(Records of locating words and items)
· · ·
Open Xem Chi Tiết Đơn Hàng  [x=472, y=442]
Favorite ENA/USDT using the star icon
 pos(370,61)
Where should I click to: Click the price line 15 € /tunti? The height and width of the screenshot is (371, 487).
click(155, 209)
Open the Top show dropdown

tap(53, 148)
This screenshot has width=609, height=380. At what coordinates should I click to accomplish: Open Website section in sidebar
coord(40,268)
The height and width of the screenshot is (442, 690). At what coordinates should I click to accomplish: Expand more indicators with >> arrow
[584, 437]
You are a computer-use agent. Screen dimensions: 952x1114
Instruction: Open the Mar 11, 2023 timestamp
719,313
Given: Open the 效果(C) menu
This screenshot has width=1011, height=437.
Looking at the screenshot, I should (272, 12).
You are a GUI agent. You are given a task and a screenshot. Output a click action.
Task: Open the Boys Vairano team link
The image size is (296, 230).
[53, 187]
· · ·
▶ **Stated exercise**
Return the items starting with the line that contains "You are a GUI" and going on through the end of the records, repeating them exactly.

▶ **Written reply**
You are a GUI agent. You are given a task and a screenshot. Output a click action.
Task: Open the Boys Vairano team link
The image size is (296, 230).
[53, 187]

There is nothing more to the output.